[TASK DATA]
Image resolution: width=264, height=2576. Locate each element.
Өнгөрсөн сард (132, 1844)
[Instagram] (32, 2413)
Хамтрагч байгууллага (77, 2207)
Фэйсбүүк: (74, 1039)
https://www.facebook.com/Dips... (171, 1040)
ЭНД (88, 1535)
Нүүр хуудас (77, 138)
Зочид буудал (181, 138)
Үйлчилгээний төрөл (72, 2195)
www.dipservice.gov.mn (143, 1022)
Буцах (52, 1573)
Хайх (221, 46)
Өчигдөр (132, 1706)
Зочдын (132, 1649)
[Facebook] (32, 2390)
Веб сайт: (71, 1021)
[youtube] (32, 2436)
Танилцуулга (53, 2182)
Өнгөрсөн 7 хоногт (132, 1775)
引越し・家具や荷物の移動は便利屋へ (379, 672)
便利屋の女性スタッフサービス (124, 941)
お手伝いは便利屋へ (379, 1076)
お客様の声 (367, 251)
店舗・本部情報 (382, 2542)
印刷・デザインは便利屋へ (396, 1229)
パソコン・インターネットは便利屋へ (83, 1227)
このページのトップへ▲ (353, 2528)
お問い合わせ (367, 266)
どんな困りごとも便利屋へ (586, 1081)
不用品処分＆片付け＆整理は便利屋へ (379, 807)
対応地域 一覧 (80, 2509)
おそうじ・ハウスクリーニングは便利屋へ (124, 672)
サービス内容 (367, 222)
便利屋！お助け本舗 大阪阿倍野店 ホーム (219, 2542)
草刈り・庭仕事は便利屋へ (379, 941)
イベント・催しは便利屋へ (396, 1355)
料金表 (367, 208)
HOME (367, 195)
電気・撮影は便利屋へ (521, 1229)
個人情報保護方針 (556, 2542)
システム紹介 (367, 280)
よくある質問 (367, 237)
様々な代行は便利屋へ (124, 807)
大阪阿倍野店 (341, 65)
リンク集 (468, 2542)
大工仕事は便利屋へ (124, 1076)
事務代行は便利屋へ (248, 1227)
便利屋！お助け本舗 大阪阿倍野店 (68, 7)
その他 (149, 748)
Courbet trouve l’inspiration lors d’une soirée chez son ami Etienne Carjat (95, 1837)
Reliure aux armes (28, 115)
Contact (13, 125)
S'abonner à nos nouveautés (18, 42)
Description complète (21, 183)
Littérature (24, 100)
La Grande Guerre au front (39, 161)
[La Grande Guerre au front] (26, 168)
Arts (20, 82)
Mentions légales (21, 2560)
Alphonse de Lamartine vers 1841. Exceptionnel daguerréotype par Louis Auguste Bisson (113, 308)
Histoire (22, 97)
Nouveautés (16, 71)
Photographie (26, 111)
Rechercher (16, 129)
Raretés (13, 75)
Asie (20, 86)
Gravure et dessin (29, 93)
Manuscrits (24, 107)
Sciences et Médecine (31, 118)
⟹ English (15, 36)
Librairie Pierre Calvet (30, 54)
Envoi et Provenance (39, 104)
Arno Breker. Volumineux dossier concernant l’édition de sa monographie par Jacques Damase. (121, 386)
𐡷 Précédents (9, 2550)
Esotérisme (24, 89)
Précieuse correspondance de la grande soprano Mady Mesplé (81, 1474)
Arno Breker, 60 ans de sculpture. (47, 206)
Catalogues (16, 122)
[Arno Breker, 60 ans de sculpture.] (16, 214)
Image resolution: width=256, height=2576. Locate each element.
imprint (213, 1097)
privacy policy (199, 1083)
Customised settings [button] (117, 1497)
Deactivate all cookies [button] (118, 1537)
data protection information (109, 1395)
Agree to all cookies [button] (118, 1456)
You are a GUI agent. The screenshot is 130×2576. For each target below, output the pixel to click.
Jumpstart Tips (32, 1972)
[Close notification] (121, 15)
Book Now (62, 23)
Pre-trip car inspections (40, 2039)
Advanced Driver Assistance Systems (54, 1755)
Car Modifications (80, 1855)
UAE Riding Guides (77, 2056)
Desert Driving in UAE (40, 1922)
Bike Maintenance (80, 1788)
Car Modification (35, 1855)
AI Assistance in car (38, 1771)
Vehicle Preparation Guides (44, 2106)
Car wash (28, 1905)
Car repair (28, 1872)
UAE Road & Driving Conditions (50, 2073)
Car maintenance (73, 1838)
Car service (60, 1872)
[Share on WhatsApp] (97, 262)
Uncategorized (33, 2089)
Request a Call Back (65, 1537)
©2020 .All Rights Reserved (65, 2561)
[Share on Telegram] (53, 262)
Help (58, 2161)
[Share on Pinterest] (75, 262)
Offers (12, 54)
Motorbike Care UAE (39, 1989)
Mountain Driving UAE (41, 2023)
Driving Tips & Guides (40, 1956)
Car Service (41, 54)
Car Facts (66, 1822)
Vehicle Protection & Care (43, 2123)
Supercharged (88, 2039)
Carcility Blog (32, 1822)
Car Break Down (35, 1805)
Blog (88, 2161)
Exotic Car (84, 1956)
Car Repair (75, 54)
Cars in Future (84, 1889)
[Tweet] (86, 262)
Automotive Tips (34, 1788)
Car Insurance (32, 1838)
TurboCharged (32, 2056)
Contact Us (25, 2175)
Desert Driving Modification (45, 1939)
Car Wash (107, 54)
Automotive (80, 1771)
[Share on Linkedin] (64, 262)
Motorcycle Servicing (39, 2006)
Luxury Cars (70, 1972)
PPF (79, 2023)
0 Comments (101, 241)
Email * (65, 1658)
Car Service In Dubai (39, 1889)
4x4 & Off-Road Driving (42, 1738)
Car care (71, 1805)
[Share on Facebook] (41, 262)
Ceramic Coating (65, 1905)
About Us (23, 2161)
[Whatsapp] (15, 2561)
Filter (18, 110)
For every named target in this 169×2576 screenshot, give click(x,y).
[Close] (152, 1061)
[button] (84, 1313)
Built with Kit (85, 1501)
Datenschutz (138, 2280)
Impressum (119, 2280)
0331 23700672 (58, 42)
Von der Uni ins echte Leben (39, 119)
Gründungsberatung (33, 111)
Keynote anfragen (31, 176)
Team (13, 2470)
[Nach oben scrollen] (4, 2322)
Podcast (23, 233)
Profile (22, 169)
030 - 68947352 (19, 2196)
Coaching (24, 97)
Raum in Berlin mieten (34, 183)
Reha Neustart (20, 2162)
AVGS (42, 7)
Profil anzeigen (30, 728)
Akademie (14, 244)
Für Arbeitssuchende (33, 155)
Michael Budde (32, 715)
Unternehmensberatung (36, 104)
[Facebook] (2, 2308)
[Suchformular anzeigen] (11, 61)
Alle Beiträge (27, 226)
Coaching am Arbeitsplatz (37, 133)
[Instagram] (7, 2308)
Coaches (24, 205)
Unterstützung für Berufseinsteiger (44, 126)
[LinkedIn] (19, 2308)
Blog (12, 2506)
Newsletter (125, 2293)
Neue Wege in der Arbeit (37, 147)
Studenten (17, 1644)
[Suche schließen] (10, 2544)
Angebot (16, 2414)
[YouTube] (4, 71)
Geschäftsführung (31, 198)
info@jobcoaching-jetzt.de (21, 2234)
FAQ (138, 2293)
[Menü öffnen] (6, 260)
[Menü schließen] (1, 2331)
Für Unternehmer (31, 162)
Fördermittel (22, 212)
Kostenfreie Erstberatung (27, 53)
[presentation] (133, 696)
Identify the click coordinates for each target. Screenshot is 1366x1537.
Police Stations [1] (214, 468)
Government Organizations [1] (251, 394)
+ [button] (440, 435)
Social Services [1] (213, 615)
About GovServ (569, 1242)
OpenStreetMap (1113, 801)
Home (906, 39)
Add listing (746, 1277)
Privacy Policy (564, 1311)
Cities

[WORK ITEM]
Repeat exactly the lines above from the one with "どんな困りごとも便利屋へ (586, 1081)" up to and including the one with "Sciences et Médecine (31, 118)". No other line belongs in the reply.

[ANSWER BELOW]
どんな困りごとも便利屋へ (586, 1081)
不用品処分＆片付け＆整理は便利屋へ (379, 807)
対応地域 一覧 (80, 2509)
おそうじ・ハウスクリーニングは便利屋へ (124, 672)
サービス内容 (367, 222)
便利屋！お助け本舗 大阪阿倍野店 ホーム (219, 2542)
草刈り・庭仕事は便利屋へ (379, 941)
イベント・催しは便利屋へ (396, 1355)
料金表 (367, 208)
HOME (367, 195)
電気・撮影は便利屋へ (521, 1229)
個人情報保護方針 (556, 2542)
システム紹介 (367, 280)
よくある質問 (367, 237)
様々な代行は便利屋へ (124, 807)
大阪阿倍野店 (341, 65)
リンク集 (468, 2542)
大工仕事は便利屋へ (124, 1076)
事務代行は便利屋へ (248, 1227)
便利屋！お助け本舗 大阪阿倍野店 (68, 7)
その他 (149, 748)
Courbet trouve l’inspiration lors d’une soirée chez son ami Etienne Carjat (95, 1837)
Reliure aux armes (28, 115)
Contact (13, 125)
S'abonner à nos nouveautés (18, 42)
Description complète (21, 183)
Littérature (24, 100)
La Grande Guerre au front (39, 161)
[La Grande Guerre au front] (26, 168)
Arts (20, 82)
Mentions légales (21, 2560)
Alphonse de Lamartine vers 1841. Exceptionnel daguerréotype par Louis Auguste Bisson (113, 308)
Histoire (22, 97)
Nouveautés (16, 71)
Photographie (26, 111)
Rechercher (16, 129)
Raretés (13, 75)
Asie (20, 86)
Gravure et dessin (29, 93)
Manuscrits (24, 107)
Sciences et Médecine (31, 118)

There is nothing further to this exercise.